Cette proposition intervient dans la foulée d’une réunion tenue à Luanda, réunissant les dirigeants de la RDC, de l’Angola, du Togo médiateur désigné par l’Union africaine (UA) ainsi que l’ancien président nigérian Olusegun Obasanjo, facilitateur du processus de paix. Les participants s’étaient alors accordés sur la nécessité d’un cessez-le-feu, sans toutefois fixer de date précise. En tant que président en exercice de l’Union africaine jusqu’à la fin de son mandat, l’Angola a pris l’initiative de proposer un calendrier concret, dans l’objectif d’impulser une dynamique politique susceptible de déboucher sur des négociations plus substantielles.
Pour l’heure, cette proposition reste conditionnée à l’acceptation formelle des protagonistes. Kinshasa comme le mouvement AFC/M23 doivent encore se prononcer officiellement. Les regards sont donc tournés vers les déclarations attendues des autorités congolaises et du leadership du groupe rebelle. Depuis décembre dernier, Luanda s’est repositionnée au premier plan de la médiation, multipliant les démarches diplomatiques pour relancer un processus de paix enlisé par les violations répétées des précédents cessez-le-feu et l’intensification des combats.

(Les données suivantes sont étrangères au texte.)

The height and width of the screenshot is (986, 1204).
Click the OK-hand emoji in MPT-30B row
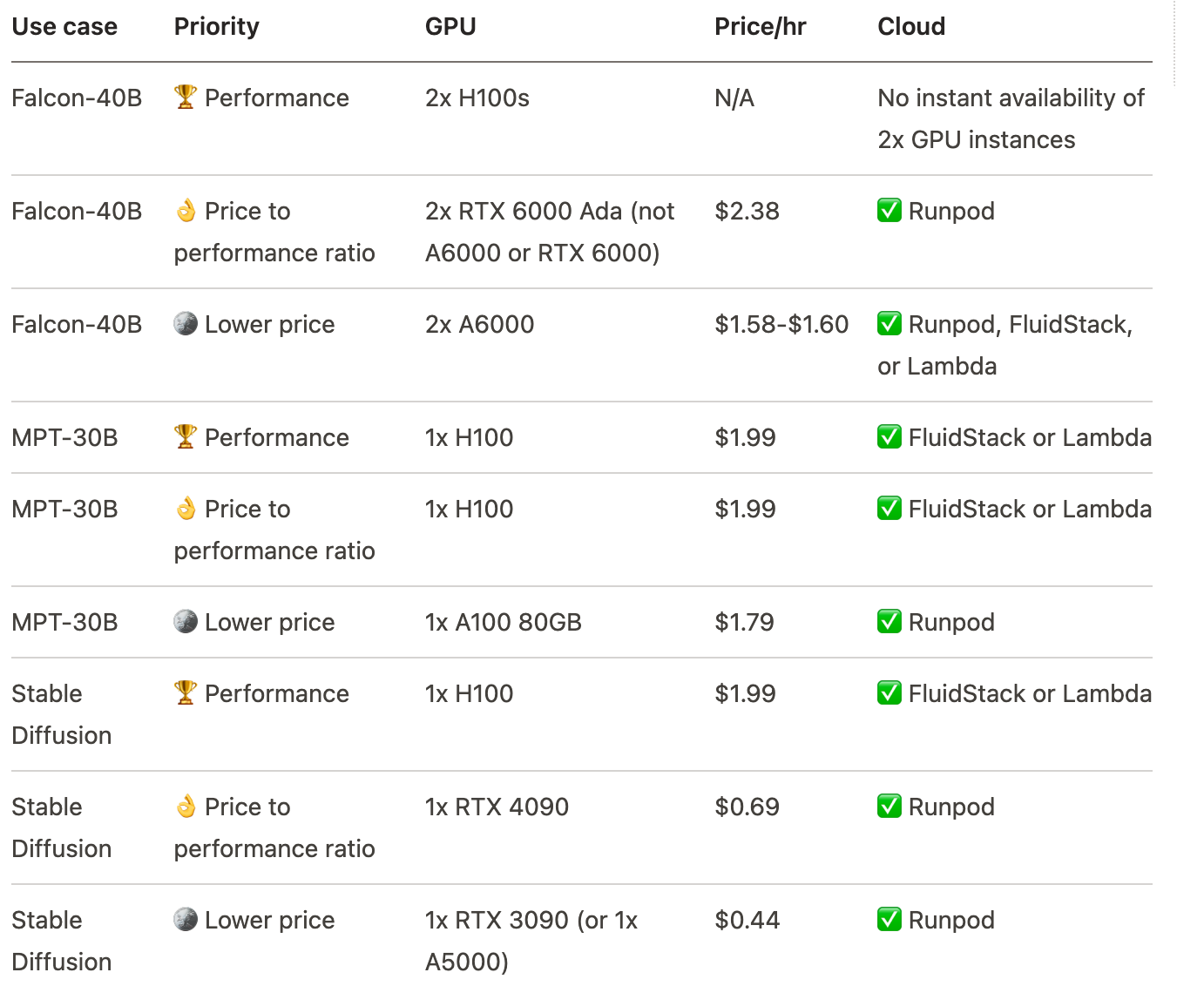pyautogui.click(x=186, y=508)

Au-delà de l’annonce politique, plusieurs questions demeurent. Le cessez-le-feu proposé s’inscrira-t-il dans le cadre du document signé le 2 février à Doha, qui définit les termes de référence du mécanisme de vérification sous l’égide de la Conférence internationale pour la région des Grands Lacs (CIRGL) ? Ce mécanisme prévoit également l’implication de la Mission de l’ONU en RDC (MONUSCO), censée jouer un rôle d’observation et de facilitation.
La crédibilité de cette initiative dépendra en grande partie de la mise en place effective de ce dispositif de contrôle, dans un contexte où les précédents accords ont souvent échoué faute de mécanismes robustes et de volonté politique réelle. Dans l’est de la RDC, les populations civiles continuent de payer le prix fort des affrontements, avec des déplacements massifs, des violations des droits humains et une crise humanitaire persistante.

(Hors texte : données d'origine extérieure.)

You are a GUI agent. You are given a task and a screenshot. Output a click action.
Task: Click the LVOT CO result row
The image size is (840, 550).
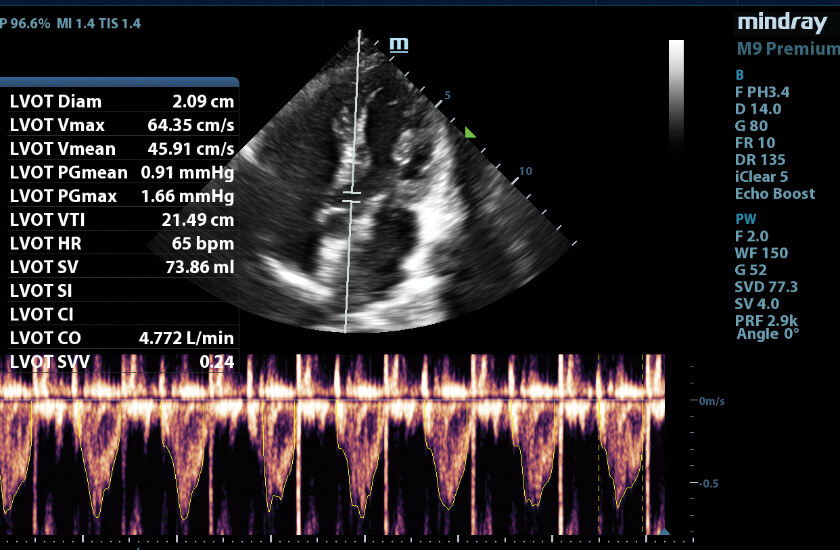click(120, 339)
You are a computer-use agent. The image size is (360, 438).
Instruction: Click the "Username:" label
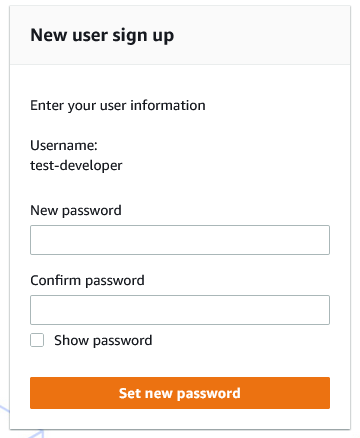[64, 145]
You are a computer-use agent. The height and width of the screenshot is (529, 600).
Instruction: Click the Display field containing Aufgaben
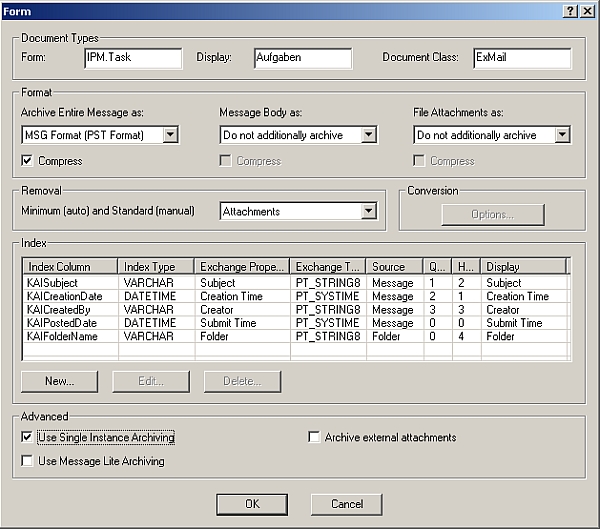pos(303,58)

Le cessez-le-feu proposé par l’Angola pourrait offrir une fenêtre d’opportunité pour un dialogue inclusif, mais il reste fragile tant que les garanties sécuritaires et politiques ne sont pas clairement établies. Entre espoir diplomatique et scepticisme de terrain, le 18 février pourrait constituer un tournant décisif ou un énième test pour la diplomatie régionale face à l’un des conflits les plus complexes du continent africain.